We can’t recall facing fines for contaminated recycling before.
But now with Multi-Material BC in charge, the City of Duncan is looking at some serious, and possibly really expensive, consequences if people don’t get things in the right bin.
And they’re not the only ones. The Cowichan Valley Regional District launched an education campaign last month to tackle contamination in recycling and we can only surmise that the impetus behind said campaign is a similar threat of fines.
Saving money with MMBC are we? The City of Duncan has warned that residents may bear some of any cost incurred, by issuing a $100 fine themselves to individuals whose waste doesn’t meet the standard.
That standard is three per cent contamination, prescribed by the agreement with MMBC.
Right now Duncan is at 15 per cent.
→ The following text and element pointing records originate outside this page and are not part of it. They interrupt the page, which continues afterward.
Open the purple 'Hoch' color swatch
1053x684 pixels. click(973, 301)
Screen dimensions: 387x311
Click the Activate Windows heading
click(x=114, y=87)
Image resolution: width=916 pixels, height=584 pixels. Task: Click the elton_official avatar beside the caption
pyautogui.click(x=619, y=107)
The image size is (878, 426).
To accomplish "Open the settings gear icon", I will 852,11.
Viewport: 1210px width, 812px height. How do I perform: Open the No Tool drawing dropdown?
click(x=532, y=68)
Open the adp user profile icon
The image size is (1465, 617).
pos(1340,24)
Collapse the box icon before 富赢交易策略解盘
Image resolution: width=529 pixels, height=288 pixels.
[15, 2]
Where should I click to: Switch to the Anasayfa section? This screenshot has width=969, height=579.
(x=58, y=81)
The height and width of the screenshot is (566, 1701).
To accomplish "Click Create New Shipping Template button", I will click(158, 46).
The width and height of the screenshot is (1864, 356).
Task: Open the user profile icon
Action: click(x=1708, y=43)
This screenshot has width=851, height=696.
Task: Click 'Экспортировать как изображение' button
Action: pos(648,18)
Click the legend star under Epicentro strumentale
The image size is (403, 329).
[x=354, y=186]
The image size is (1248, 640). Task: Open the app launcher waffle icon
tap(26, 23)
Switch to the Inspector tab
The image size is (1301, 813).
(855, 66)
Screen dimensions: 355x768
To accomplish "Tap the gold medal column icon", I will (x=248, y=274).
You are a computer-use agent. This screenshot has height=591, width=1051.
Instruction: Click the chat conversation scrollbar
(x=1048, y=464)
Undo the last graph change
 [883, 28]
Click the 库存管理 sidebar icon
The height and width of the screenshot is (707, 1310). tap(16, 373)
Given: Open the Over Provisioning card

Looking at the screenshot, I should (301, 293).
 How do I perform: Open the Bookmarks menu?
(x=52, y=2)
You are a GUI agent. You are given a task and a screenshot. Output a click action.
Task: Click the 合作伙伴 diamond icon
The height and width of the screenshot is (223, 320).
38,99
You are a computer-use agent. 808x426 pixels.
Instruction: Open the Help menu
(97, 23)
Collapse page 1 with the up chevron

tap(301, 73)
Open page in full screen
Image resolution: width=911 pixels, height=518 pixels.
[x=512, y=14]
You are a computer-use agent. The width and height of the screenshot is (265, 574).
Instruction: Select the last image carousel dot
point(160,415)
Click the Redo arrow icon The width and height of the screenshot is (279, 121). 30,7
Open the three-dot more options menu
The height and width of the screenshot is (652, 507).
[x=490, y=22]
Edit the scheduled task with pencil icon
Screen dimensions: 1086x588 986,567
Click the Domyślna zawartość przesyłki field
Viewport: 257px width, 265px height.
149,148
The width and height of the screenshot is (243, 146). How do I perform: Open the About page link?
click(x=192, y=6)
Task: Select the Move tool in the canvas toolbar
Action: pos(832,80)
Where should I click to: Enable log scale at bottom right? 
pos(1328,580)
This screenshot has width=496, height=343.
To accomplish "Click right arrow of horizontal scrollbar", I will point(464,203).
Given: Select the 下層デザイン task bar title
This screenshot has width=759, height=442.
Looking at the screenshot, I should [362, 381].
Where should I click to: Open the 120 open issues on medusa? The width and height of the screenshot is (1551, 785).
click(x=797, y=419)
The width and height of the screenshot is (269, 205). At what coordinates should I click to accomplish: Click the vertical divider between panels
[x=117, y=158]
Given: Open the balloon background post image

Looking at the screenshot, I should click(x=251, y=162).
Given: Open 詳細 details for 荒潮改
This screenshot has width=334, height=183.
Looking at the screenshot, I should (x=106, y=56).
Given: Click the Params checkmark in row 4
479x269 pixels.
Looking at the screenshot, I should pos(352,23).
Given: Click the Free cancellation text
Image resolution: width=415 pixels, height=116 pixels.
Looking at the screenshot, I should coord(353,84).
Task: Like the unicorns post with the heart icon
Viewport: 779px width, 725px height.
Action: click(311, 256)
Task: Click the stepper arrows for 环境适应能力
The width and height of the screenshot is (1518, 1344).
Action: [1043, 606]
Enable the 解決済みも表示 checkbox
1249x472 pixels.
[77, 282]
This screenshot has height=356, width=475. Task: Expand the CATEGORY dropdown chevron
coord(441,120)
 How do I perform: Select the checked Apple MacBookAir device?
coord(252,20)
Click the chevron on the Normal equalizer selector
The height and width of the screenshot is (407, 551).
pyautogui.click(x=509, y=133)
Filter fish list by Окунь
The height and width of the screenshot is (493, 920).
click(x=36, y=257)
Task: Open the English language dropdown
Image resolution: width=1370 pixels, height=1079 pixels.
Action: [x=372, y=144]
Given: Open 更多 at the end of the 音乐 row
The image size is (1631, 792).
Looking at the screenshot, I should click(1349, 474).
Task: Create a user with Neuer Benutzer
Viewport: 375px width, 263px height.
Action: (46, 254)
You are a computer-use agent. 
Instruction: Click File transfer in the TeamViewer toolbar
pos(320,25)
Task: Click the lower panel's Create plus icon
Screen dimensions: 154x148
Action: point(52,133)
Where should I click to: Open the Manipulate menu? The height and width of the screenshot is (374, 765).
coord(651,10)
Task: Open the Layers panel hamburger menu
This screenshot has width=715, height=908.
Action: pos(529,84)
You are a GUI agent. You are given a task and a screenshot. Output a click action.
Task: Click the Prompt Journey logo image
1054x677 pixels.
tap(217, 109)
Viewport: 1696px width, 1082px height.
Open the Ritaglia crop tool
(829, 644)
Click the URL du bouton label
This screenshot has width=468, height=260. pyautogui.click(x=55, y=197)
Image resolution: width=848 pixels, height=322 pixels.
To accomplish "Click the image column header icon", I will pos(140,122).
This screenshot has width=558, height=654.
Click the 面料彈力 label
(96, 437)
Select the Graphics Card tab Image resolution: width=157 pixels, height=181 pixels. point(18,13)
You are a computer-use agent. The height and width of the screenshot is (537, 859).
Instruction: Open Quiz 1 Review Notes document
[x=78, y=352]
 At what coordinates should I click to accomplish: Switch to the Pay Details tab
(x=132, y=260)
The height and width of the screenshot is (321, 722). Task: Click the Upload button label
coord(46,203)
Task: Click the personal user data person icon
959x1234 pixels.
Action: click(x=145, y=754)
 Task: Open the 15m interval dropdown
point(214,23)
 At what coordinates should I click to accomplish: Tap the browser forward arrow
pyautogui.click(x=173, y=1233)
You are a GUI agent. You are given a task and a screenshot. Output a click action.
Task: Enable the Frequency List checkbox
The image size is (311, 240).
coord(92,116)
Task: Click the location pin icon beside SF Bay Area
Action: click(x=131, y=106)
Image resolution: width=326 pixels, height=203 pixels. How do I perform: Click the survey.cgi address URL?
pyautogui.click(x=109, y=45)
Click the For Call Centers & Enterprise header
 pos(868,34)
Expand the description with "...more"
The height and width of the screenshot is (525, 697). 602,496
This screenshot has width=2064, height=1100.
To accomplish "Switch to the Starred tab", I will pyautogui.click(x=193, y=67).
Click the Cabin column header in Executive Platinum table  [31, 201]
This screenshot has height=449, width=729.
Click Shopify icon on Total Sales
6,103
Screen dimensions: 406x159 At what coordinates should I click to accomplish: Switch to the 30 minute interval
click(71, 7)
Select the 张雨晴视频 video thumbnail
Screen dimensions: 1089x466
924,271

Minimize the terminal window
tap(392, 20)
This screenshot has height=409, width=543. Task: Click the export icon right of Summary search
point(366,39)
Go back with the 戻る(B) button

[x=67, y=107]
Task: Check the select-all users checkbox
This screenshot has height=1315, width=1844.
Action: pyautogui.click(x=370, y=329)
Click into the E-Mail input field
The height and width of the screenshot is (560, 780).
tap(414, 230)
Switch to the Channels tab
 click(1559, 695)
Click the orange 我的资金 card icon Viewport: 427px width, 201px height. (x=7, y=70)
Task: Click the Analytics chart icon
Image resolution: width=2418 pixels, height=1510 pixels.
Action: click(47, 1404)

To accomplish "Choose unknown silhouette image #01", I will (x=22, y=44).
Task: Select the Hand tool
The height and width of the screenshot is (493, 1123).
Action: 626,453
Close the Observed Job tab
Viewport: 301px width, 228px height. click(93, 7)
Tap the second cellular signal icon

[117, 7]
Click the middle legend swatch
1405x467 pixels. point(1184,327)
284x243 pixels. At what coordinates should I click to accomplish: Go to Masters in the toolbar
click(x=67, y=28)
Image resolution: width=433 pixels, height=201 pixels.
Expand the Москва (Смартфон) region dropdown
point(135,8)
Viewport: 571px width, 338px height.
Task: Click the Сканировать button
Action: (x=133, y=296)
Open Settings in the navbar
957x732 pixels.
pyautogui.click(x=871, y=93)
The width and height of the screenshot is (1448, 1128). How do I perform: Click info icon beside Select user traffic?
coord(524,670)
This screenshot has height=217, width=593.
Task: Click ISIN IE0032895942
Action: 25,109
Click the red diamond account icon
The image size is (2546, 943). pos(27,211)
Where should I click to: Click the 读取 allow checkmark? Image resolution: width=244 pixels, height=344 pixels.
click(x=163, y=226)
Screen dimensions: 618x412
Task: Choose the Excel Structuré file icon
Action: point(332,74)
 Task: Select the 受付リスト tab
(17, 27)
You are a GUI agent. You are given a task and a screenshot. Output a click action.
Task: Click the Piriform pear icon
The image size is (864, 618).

That’s one uphill climb.
One that’s bound to make people angry.
After all, some of what’s now considered contamination, like film plastics and plastic bags, used to be acceptable in the regular recycling in some locations pre-MMBC.
People are already frustrated with how many different piles of refuse they have to maintain in order to be good recyclers.
There’s the plastic bags, the regular recycling, the glass, the light bulbs and batteries, Styrofoam — and the list goes on.
The CVRD and the city will be giving you a gold star if you get it all right, but that carrot seems out of proportion with the stick of possibly up to $120,000 in fines for your municipal unit if you keep getting it wrong.
But while we do sympathize with those who are confused by the seemingly ever-changing recycling rules, and grumble about how they used to just have to throw all their garbage in the garbage bag without any of this recycling mumbo jumbo, we stand by the idea that it’s not only worth it, but essential in the long run for the future of our communities and the very planet we all live on.
And we should make a concerted effort to do better than 15 per cent contamination. The average contamination for other municipalities on the Island in 6.2 per cent. So Duncan really is particularly bad at this.
It’s worth doing some education so that people are up-to-speed on what to put in and what not to put in.
Most people want to do it right; errors are inadvertent. Valley people care about our environment, we’re proud when we can do something to reduce waste. It’s time to pull together.